1-Vasoconstrictors in hypertension and erectile function

Angiotensin II (AngII)

the predominate bioactive component of the renin-angiotensin system (RAS) plays a role in the maintenance of systemic BP through various mechanisms in the cardiovascular and renal systems. AngII also plays an important role in penile erection. However, an increase in circulating levels of AngII can lead to an increase vascular smooth muscle contraction and sodium retention, which contributes to the pathogenesis of hypertension.

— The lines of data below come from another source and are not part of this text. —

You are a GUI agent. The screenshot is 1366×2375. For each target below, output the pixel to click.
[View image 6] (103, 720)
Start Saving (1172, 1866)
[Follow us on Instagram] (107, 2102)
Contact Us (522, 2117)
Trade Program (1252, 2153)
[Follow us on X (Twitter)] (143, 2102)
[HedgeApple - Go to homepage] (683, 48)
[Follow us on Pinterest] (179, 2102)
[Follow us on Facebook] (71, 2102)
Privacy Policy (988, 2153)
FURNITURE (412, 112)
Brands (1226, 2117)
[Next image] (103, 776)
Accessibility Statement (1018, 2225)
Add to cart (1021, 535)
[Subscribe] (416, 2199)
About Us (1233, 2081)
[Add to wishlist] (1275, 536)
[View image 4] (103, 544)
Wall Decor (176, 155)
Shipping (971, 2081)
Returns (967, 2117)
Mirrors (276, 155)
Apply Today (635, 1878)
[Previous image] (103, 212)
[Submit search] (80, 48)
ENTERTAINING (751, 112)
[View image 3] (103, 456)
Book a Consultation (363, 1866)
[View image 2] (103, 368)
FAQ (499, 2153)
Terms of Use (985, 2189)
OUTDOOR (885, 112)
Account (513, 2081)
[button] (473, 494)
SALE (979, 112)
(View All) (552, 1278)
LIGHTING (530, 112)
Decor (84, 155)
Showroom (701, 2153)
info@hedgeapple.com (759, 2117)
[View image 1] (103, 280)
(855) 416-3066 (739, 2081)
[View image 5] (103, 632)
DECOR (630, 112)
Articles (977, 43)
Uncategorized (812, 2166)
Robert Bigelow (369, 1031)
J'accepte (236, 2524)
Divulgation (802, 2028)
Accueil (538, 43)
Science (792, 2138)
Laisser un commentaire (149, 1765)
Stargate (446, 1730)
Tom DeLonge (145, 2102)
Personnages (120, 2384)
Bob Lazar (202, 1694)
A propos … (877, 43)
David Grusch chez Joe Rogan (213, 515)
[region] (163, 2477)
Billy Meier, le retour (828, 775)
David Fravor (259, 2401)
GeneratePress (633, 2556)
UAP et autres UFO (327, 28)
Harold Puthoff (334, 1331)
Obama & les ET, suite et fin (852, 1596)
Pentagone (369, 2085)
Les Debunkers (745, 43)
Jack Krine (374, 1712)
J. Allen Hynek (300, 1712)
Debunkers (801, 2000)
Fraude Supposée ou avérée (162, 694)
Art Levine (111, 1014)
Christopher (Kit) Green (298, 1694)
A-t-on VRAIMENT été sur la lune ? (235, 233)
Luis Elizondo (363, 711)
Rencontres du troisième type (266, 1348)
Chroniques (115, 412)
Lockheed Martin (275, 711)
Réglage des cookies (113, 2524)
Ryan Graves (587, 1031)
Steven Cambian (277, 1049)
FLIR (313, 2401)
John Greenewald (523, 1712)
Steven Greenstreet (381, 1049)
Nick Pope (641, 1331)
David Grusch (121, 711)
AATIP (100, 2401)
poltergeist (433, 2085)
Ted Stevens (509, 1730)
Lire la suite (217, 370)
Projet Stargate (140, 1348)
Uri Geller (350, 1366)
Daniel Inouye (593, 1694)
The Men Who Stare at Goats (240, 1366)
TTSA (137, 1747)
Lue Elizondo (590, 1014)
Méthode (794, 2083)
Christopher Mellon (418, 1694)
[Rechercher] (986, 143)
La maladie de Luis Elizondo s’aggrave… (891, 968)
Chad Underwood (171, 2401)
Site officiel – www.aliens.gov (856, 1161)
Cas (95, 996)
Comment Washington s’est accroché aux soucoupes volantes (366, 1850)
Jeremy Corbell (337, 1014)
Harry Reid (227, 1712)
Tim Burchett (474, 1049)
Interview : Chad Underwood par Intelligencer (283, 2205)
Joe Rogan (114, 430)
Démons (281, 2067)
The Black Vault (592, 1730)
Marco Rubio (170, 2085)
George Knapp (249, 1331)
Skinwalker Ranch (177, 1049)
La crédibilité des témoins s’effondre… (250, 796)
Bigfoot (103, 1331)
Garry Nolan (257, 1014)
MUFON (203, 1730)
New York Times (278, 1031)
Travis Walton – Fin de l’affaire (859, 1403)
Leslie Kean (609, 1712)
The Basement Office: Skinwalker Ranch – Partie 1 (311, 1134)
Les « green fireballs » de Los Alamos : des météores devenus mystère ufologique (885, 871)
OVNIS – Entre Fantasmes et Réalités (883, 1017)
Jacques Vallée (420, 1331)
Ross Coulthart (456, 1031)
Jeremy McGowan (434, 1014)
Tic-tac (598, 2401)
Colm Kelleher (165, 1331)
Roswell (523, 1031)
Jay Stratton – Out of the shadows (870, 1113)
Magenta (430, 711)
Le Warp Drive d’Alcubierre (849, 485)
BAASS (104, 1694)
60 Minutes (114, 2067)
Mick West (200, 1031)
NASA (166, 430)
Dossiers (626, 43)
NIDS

Some studies have shown that excessive production of AngII is associated with ED. AngII levels were also shown to be increased in the cavernous blood of men with ED as compared to healthy subjects (1112). AngII exerts its biologic effect via activation of either one of its receptors: AT1 or AT2. While the AT2 receptor has been shown to modulate vasodilation (13), AT1 receptor activation is known to modulate vasoconstriction, induce VSM cell proliferation, inflammation, activation of sympathetic nervous system and aldosterone secretion. This is in addition to its effects on salt and water retention. In the penis, AngII modulates the tone of human penile arteries and trabecular VSM (1415) *. AT1 receptor blockade was shown to improve erectile function (16). Jin et al. has shown that AngII infusion in rats caused ED through the activation of the NADPH oxidase, resulting in increased ROS (17). ROS are known to be detrimental to the endothelium and smooth muscle due to the direct scavenging of available NO necessary for vasorelaxation. ROS can also stimulate the RhoA/Rho-kinase pathway (11). Stimulation of the RhoA/Rho kinase pathway results in phosphorylation of the myosin-binding subunit of MLC phosphatase and inhibits its activity, thus promoting the phosphorylated state of MLC that leads to contraction and penile flaccidity.

Endothelin 1(ET-1)

ET-1 is an endothelium-derived peptide and one of the most potent endogenous vasoconstrictors. ET-1 cellular signaling in the vasculature is similar to that of AngII. In mammalian cells, ET-1 exerts its biologic effect through the activation of its receptors: ET-A and ET-B. The typical receptor found in the smooth muscle cells is ET-A receptor which mediates a vasoconstrictor effect. Penile VSM cells are able to synthesize ET-1 as well as respond to stimulation with ET-1(18). In addition, both ET-A and ET-B have been reported to be expressed in cavernosal tissue (1922). In the penis, ET-1 induces corpus cavernosum vasoconstriction through the ETA receptor and subsequent activation of the inositol triphosphate (IP3) / Ca2+ signaling pathway (Ca2+sensitive) and the RhoA/Rho-kinase signaling pathway (Ca2+ independent) (23). On the other hand, ETB receptor activation was shown to induce vasodilation by means of NO release from the cavernosal endothelial cells (24).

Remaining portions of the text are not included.